[SET TASK 1]:
According to the passage on the softmax output layer, why is importance sampling often ineffective in practice for neural language models? Answer in one to three sentences.

This section analyzes the computational bottleneck of the softmax output layer in neural language models by explicitly deriving the gradient of the log-likelihood. The derivation shows that the gradient decomposes into a positive term that increases the score of the target word and a negative term that requires taking an expectation over the entire vocabulary. The latter dominates the computational cost, scaling linearly with the vocabulary size.

To reduce this cost, Monte Carlo methods are considered to approximate the negative phase using sampling. Since sampling directly from the model distribution is expensive, importance sampling is introduced, where samples are drawn from a simpler proposal distribution and reweighted to correct for the mismatch. This yields an unbiased estimator of the gradient in theory.

However, the section emphasizes that importance sampling is often ineffective in practice for neural language models. Computing accurate importance weights still depends on the model probabilities, which themselves require evaluating the softmax. Moreover, poorly chosen proposal distributions lead to high-variance estimates, making training unstable. These difficulties are exacerbated in language modeling due to large vocabularies and the lack of meaningful geometric structure in one-hot word representations.

[SET TASK 2]:
Arrange the stretch of the listing from the line containing "Where should I click to: Open" through the line containing "coord(1441,748)" as a two-column CSV with the columns request and answer. Give one row per request, put each value in a single quoted field with line breaks turned into spaces, and leave the pictures out.

[AVAILABLE RECORDS]:
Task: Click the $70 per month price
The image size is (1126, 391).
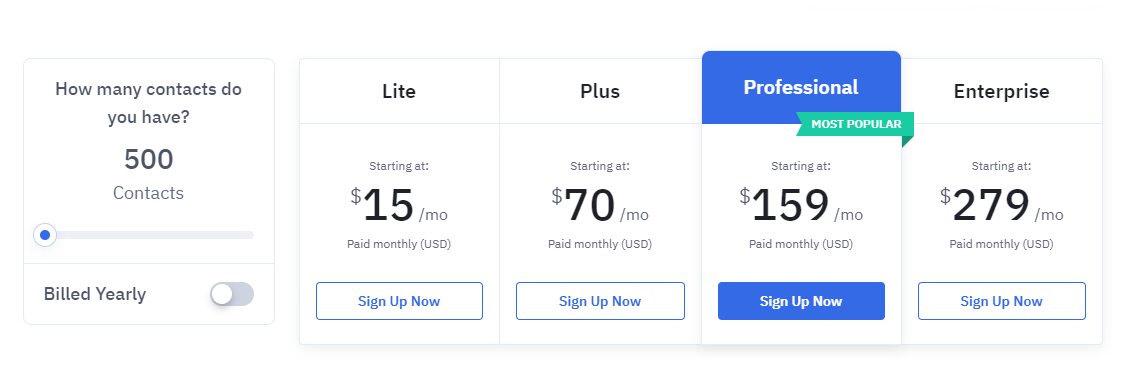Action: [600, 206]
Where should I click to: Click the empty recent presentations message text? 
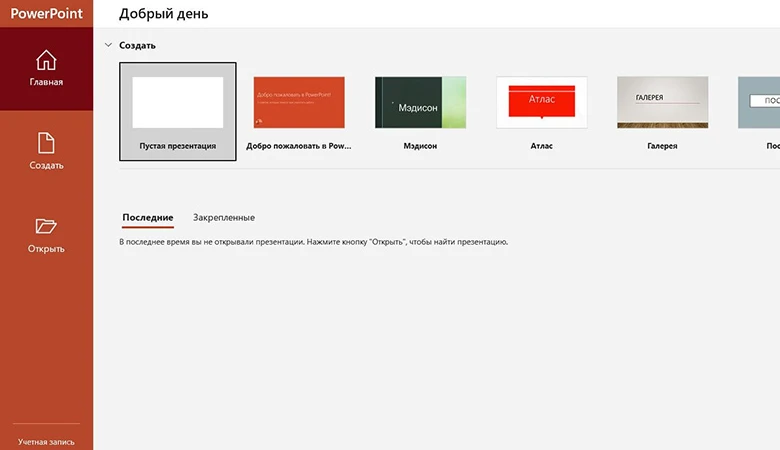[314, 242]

--

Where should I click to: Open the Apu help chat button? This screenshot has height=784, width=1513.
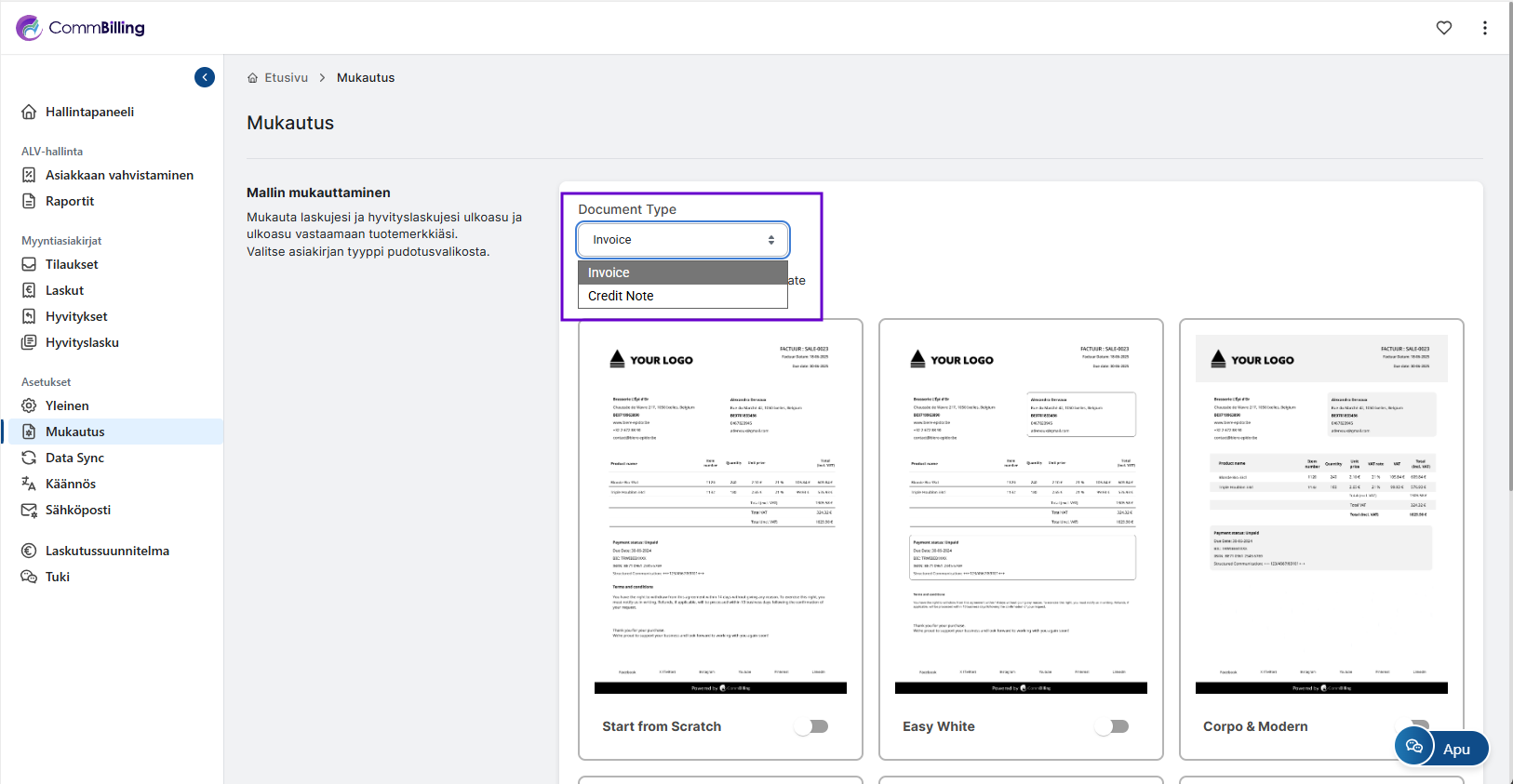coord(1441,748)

[RESULT 1]:
Accurate importance weights still depend on the model probabilities, which require evaluating the softmax. Poorly chosen proposal distributions also produce high-variance estimates that make training unstable. Large vocabularies and the lack of meaningful geometric structure in one-hot word representations make these problems worse.

[RESULT 2]:
request,answer
"Where should I click to: Open the Apu help chat button? This screenshot has height=784, width=1513.","coord(1441,748)"